Eastern Boys inizia con una concitata ed estremamente scenografica sequenza girata all'interno della Gare du Nord di Parigi, per la quale Campillo si è ispirato a Uomini di domenica, film semi-documentaristico del 1930 scritto da Billy Wilder. Un gruppo di ragazzi, di provenienza russa, ucraina e moldava, bighellona all'interno della stazione, studiando i movimenti dei tanti viaggiatori che la affollano, in cerca di qualche sprovveduto da derubare. Un elegante uomo tra la quarantina e la cinquantina, Daniel, individua uno di questi ragazzi, Marek, lo segue fino a quando quest'ultimo è solo, lo approccia e gli domanda una prestazione sessuale; raggiunto un accordo sul prezzo gli fornisce il suo indirizzo, affinché il ragazzo si rechi a casa sua il giorno seguente a un'ora prestabilita. 
Quando giunge il momento e suona il citofono, Daniel apre la porta convinto di trovarsi di fronte Marek, ma nel giro di pochi minuti l'abitazione è invasa da tutta la banda che aveva visto il giorno prima alla stazione. Da quel momento inizia un crocevia di eventi che cambierà profondamente e definitivamente tutta la sua vita. Daniel viene derubato, resta inebetito di fronte all'inganno subito, ma quando qualche giorno dopo Marek bussa alla sua porta, l'uomo accantona la paura e il rancore per lasciare strada all'amore; le conseguenze saranno complesse e molti saranno i rischi da affrontare.

Il film di Campillo è tratto dalla vera storia di un uomo che ha adottato un ragazzo dopo esserne stato l'amante qualche anno prima, per favorirne i diritti relativi alla futura eredità; una sentenza che ha generato un forte dibattito in Francia, paese peraltro sicuramente molto più avanti rispetto al nostro nell'accettazione culturale e legislativa delle coppie sganciate dalla tipica struttura familiare. Partendo da questa base, l'autore ha scritto e diretto un film ricchissimo di tematiche, con significazioni profonde che si sviluppano a partire dalla difficile situazione di giovani immigrati costretti a vivere lontano da casa e a tirare avanti con mezzucci spesso ai limiti (e oltre) della legalità. 
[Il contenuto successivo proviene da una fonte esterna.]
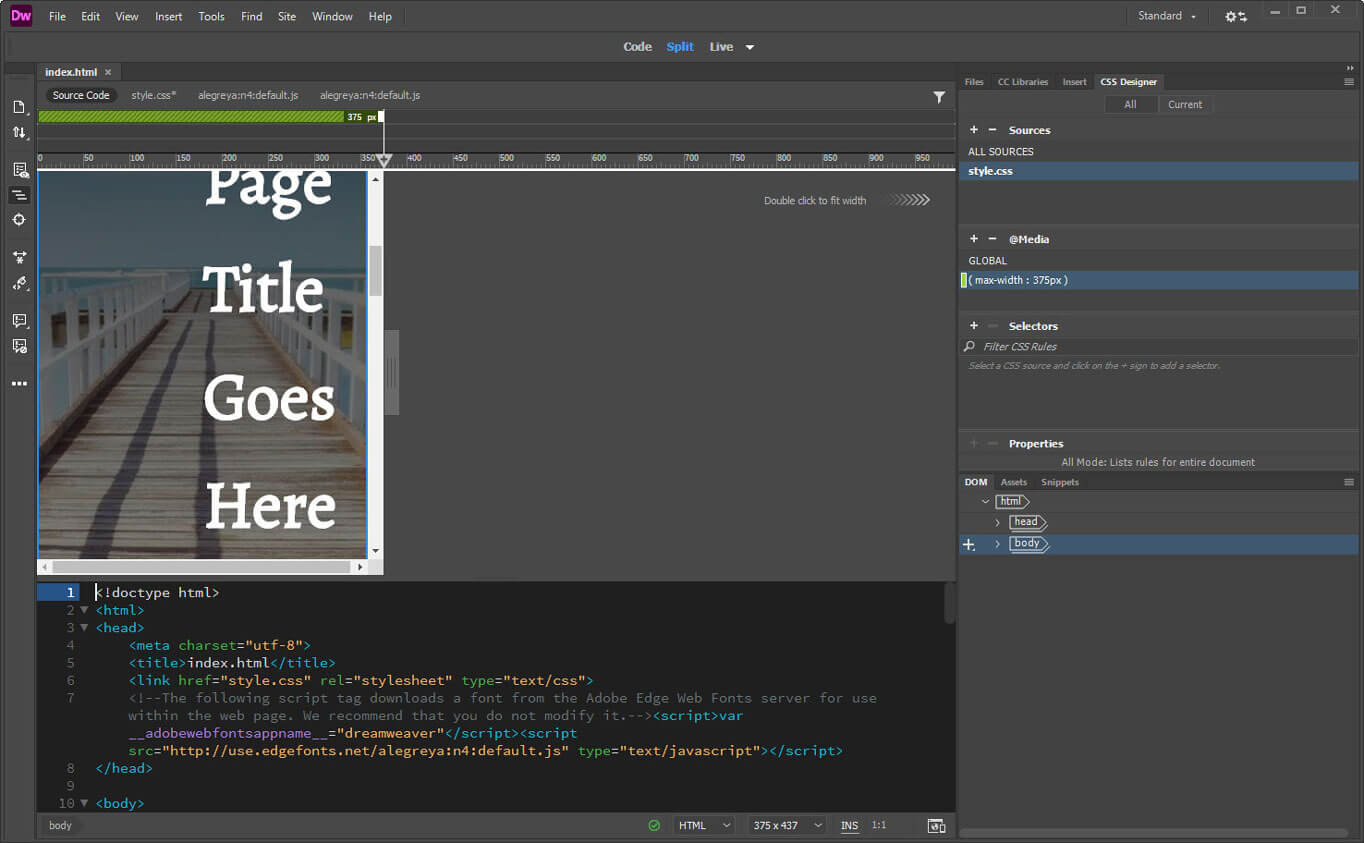This screenshot has width=1364, height=843.
Task: Switch to the style.css* related file tab
Action: click(153, 95)
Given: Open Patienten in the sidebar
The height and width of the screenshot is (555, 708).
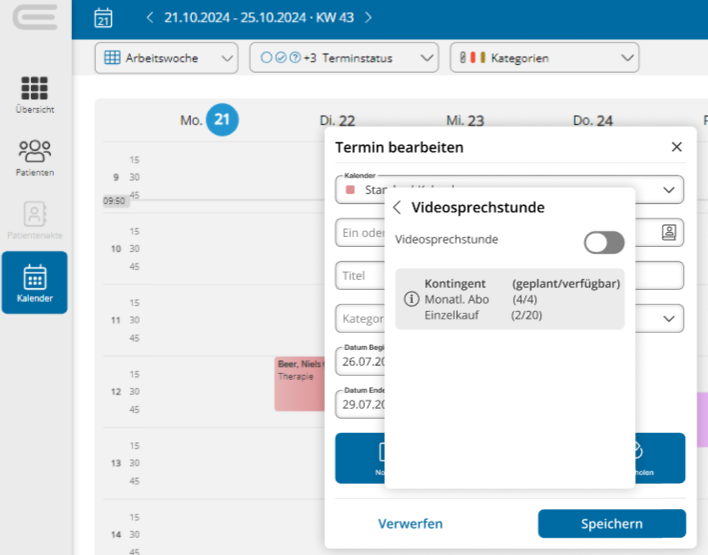Looking at the screenshot, I should coord(35,158).
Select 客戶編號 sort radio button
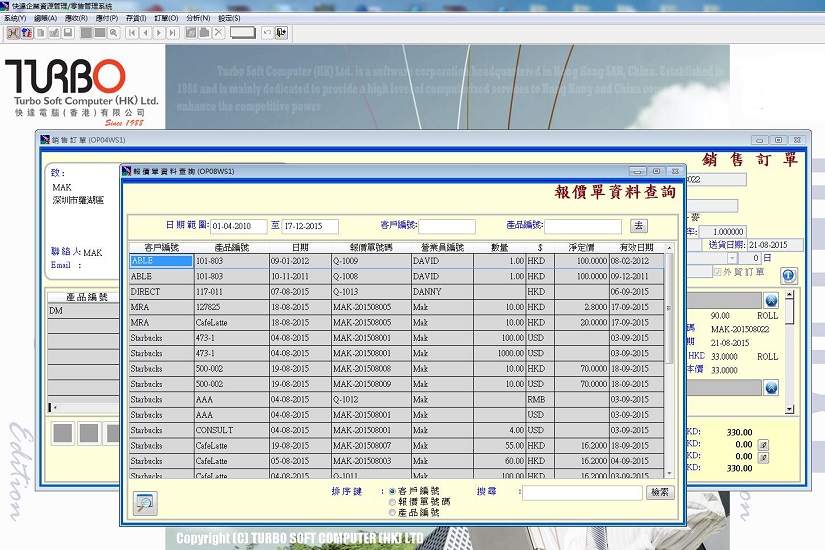This screenshot has width=825, height=550. click(391, 492)
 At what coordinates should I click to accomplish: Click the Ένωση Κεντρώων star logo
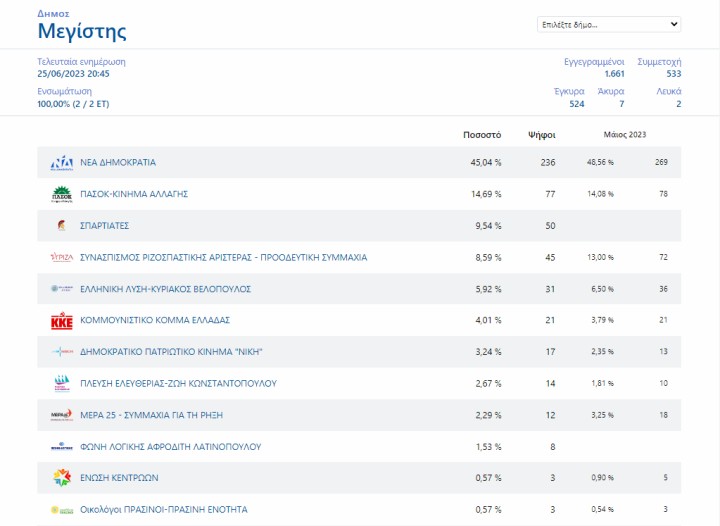pos(62,478)
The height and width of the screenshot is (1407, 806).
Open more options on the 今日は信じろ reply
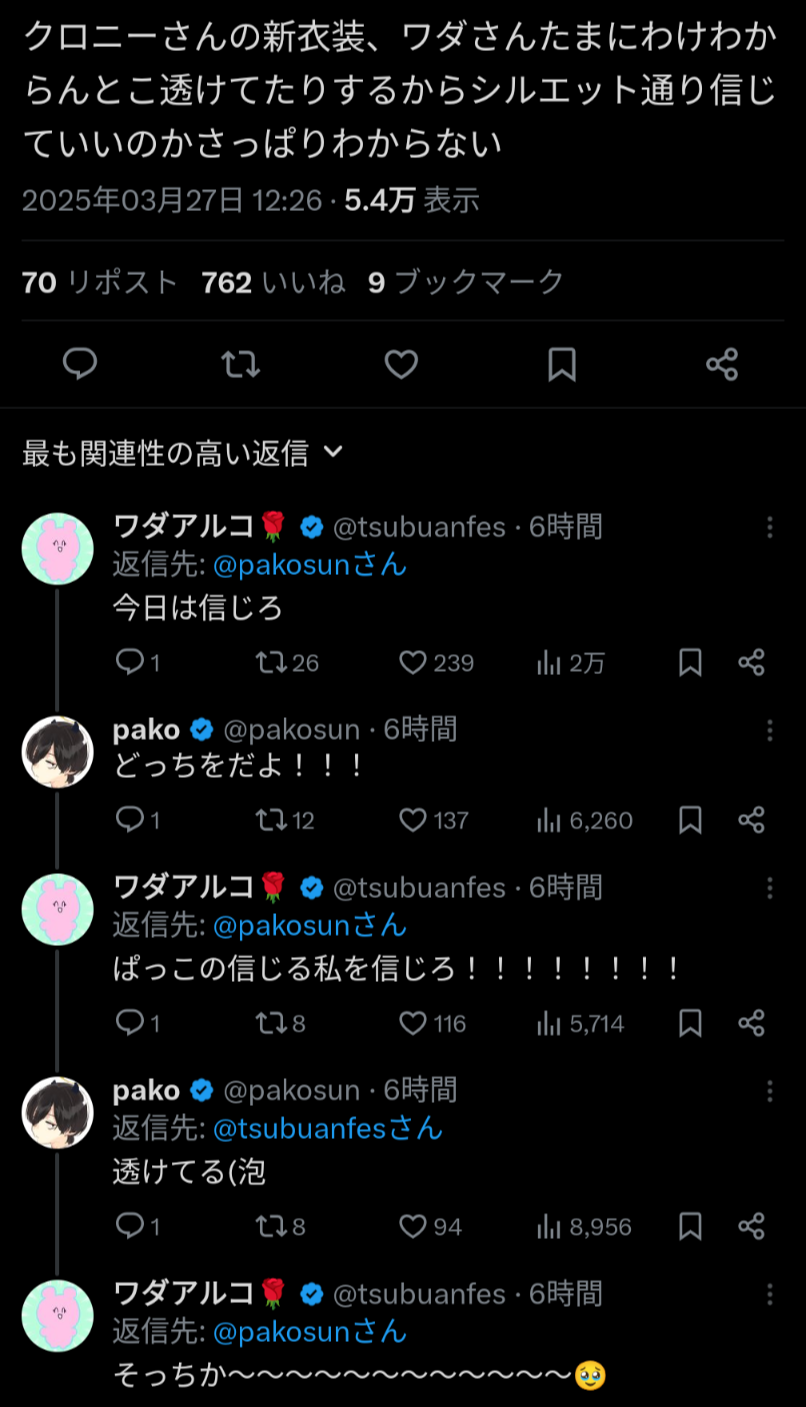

I ragazzi dell'est soggiornano in un albergo parzialmente tramutato in centro di accoglienza e obbediscono alle regole imposte dal loro capo, non a caso soprannominato Boss, che si impone come una sorta di padre-padrone a cui fare riferimento; si tratta di un individuo umorale, preda di inquietanti scatti nevrotici ma anche capace di momenti di sorprendente dolcezza (come dimostra la tenera scena in cui accarezza e bacia i piedi della moglie). Se dunque in teoria Marek e i suoi compagni sono liberi di fare ciò che vogliono, in realtà le loro azioni sono sempre sorvegliate, nell'ambito di una struttura gerarchica che impone leggi ben precise la cui mancanza di rispetto genera violente punizioni. 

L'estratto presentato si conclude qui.